START Data provided

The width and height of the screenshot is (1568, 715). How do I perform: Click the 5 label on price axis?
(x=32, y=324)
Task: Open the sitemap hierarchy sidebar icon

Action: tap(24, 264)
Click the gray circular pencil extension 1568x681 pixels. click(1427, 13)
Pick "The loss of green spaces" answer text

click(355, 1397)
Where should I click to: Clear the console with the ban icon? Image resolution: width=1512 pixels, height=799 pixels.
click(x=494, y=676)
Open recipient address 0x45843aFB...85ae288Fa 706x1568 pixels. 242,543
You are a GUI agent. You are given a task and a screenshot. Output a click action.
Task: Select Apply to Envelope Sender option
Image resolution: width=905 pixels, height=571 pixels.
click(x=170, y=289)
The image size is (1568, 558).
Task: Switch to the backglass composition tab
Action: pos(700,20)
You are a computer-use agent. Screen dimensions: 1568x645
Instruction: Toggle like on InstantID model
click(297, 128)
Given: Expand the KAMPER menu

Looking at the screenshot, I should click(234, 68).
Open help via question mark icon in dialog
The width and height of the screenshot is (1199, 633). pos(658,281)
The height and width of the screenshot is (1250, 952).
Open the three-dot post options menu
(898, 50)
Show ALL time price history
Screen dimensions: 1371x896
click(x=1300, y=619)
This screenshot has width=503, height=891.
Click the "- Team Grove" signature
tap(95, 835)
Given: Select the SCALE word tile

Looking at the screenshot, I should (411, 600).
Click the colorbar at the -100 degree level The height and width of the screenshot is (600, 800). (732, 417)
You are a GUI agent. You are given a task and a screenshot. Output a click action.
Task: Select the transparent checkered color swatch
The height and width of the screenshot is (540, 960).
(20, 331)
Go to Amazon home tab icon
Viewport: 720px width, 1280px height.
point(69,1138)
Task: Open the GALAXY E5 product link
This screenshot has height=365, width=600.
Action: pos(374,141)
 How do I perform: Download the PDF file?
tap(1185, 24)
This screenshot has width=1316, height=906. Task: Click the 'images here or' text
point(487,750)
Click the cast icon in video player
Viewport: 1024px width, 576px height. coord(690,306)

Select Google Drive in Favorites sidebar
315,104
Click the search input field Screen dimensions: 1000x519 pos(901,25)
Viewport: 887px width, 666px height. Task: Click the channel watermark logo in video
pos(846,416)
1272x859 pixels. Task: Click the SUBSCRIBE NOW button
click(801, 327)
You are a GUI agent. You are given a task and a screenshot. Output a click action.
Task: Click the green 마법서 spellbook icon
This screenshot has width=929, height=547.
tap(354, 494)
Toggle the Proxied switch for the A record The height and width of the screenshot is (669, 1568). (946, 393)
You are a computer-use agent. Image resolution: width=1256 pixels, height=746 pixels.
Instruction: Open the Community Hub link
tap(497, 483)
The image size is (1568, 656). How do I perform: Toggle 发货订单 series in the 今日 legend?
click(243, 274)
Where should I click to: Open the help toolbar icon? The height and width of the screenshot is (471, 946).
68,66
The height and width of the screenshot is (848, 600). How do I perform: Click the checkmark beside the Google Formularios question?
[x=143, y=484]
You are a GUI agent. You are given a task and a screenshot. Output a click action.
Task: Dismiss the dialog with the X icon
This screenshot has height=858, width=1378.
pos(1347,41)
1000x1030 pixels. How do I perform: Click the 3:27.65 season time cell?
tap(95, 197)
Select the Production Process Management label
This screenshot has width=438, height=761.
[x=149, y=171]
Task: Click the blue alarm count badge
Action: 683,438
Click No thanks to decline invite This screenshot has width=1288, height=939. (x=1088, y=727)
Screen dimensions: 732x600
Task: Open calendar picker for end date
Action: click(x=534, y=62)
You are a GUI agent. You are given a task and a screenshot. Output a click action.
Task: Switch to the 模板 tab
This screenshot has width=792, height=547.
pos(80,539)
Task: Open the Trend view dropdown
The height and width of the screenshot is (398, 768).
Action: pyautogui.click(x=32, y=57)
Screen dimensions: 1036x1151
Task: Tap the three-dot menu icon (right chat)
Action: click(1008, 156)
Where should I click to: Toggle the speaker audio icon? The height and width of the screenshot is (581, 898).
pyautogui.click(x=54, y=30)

END Data provided

• **Aim of the task**: Take every line in the preceding listing that contains "computer" and copy it.

• **Exercise output**:
You are a computer-use agent. Screen dimensions: 1568x645
You are a computer-use agent. Image resolution: width=1256 pixels, height=746 pixels.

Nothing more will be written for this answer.